> **WHAT YOU HAVE TO DO**
Scan the material for the string "agent" and copy out every line in which it occurs.
########
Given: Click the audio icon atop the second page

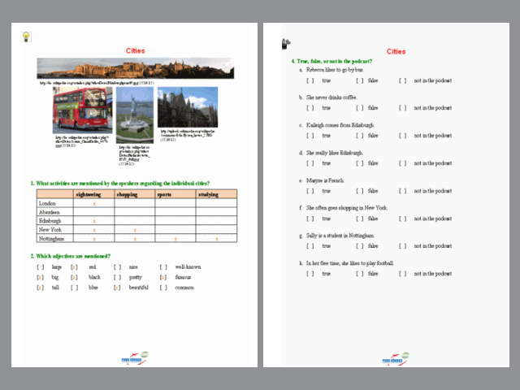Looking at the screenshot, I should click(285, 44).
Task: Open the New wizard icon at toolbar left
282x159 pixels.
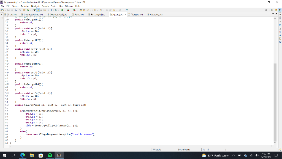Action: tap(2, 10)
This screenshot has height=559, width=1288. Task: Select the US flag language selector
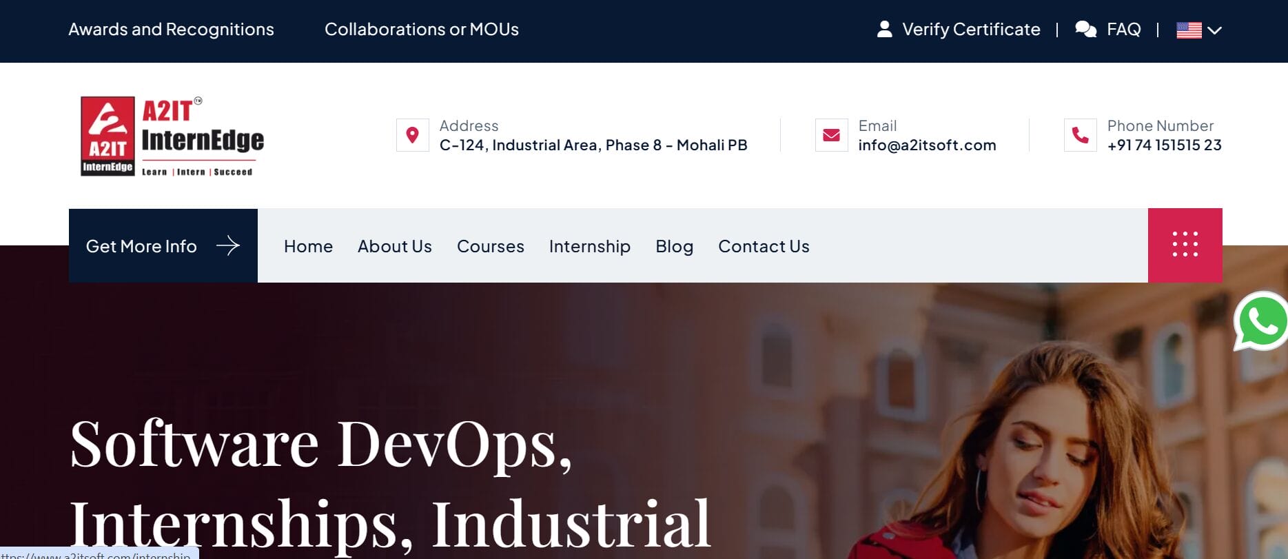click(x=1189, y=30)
########
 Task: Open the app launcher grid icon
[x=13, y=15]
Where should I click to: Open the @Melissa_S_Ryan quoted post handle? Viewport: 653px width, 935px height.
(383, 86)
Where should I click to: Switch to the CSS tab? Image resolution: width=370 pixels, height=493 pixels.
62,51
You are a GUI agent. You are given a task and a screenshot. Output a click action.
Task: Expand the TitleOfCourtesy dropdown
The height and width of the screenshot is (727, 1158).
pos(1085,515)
########
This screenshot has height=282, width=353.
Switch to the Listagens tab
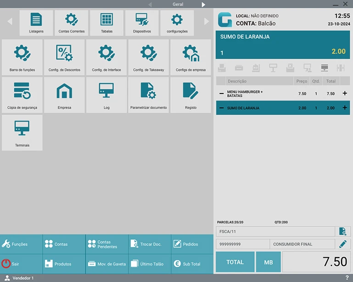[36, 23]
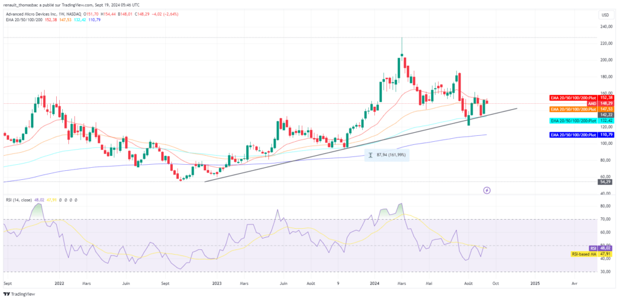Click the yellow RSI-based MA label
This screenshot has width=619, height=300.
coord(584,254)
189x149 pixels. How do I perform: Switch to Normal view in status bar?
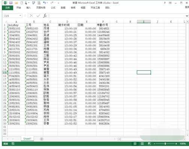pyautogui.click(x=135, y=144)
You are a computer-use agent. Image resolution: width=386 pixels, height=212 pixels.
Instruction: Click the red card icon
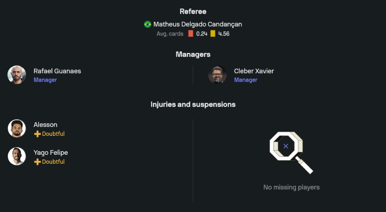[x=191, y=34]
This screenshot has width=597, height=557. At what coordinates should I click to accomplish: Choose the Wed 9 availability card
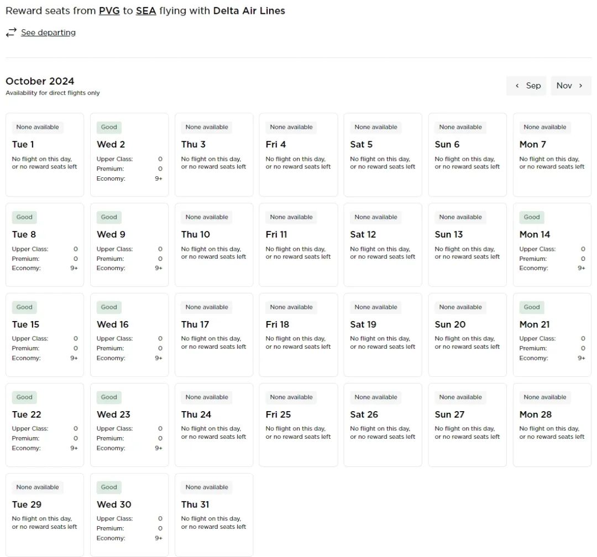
########
> **SOLUTION TO THIS TASK**
You are a GUI agent. You are given a task and a screenshot. Output a click action.
You are a computer-use agent. Image resolution: width=386 pixels, height=212 pixels.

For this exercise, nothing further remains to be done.